Lip. 29 septembre 1973 : la marche sur Besançon
Après l’évacuation de l’usine de Palente par les forces de l’ordre le 14 août 1973 (voir précédent épisode), la solidarité avec les Lip s’est amplifiée. Avec Lip Unité comme bulletin régulier de référence et d’information dans toute la France des comités Lip se multiplient. Ces comités diffusent l’information sur les marchés, par affiches, vendent des montres. Car malgré l’occupation policière de l’usine, la vente continue et les autorités n’ont pas réussi à localiser et récupérer le « Trésor de guerre » pris en garantie par les travailleurs. Le 31 août, la deuxième « paie sauvage » est versée aux grévistes dans le cinéma Lux qu’ils occupent. L’étape nouvelle, du point de vue de la mobilisation, c’est la « marche sur Besançon », manifestation nationale prévue pour le 29 septembre. La tension CFDT/CGT n’empêche pas le succès, et la pluie non plus. Dès le vendredi soir, des stands des organisations syndicales, politiques, des comités sont installés et des milliers de personnes passent la nuit sur place après un premier rassemblement concert. Dès le samedi matin arrivent les trains spéciaux et les cars affrêtés dans toutes les villes. Le cortège démarre au début de l’après-midi de la prairie de Châteaufarine. Plusieurs dizaines de milliers de manifestants, sans doute près des 100 000 revendiqués (la préfecture en compte 30 000 pour sa part, et on n’y intègre évidemment pas les 25 000 policiers et gendarmes mobilisés face aux « hordes sauvages » annoncées). Au bout de 8 kilomètres c’est le meeting CGT, CFDT, FEN, FO place Battant. Toutefois, l’appel national intersyndical n’a pas prévu de donner la parole aux Lip, et les comités Lip sont relégués en arrière Il est vrai que les pratiques des Lip : décisions prises en AG, préparées commissions, actions illégales mais légitimes, apparaissent hétérodoxes à certains… Autres temps, autres mœurs !

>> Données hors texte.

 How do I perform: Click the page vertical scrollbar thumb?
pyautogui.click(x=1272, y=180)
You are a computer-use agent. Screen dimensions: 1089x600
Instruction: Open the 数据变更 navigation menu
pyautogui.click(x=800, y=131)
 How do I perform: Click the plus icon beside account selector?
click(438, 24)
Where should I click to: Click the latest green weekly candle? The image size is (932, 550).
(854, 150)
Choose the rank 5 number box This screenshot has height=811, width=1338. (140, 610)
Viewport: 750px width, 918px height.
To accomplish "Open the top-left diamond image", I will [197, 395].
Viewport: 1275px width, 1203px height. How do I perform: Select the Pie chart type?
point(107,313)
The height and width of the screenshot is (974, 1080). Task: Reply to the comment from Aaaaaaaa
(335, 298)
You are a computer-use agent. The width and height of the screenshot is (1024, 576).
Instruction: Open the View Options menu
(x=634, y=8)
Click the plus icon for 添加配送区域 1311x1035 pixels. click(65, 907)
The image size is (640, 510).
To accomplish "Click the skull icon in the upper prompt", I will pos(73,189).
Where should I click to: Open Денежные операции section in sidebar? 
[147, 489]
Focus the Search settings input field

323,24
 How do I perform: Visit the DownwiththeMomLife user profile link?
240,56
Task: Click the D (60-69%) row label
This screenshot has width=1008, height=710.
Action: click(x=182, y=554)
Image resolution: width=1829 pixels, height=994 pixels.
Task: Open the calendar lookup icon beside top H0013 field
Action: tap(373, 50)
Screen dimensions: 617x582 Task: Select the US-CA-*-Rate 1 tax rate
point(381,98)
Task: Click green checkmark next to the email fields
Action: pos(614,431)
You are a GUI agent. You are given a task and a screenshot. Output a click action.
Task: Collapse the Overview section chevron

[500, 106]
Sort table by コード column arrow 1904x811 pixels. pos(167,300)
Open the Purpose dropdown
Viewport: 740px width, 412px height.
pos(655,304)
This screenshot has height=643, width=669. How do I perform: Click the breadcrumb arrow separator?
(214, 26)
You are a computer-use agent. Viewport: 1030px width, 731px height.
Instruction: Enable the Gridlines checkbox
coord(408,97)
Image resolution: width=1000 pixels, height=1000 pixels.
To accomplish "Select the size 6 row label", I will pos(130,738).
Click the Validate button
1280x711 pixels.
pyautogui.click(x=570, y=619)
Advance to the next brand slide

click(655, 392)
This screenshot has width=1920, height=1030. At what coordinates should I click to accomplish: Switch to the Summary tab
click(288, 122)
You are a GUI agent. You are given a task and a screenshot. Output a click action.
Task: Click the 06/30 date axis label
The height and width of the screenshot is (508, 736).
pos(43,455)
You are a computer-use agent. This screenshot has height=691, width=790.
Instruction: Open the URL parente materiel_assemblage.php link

C’est dans ce contexte, avec ce rapport de forces que les Lip, qui avaient rejeté le 3 août le plan du ministre Charbonnel, abordent la poursuite de la négociation avec Henri Giraud, le médiateur nommé par le gouvernement. A Arc-en-Senans, le 1er octobre la nouvelle proposition Giraud prévoit toujours des licenciements : 180, et il faut y rajouter 54 prérétraites. Quant aux acquis des luttes sociales antérieures, plus question d’en parler. cantine et transports seront à la charge des salariés et du comité d’entreprise, et les salaires devraient être bloqués pour au moins six mois. Le vendredi 12 octobre un vote à bulletin secret donne 626 voix à la motion CFDT pour la poursuite de la lutte, 174 à la motion CGT pour la reprise du travail et 17 abstentions.Trois jours plus tard, le premier ministre Pierre Messmer annonce « Lip c’est fini »… du moins le croit-il.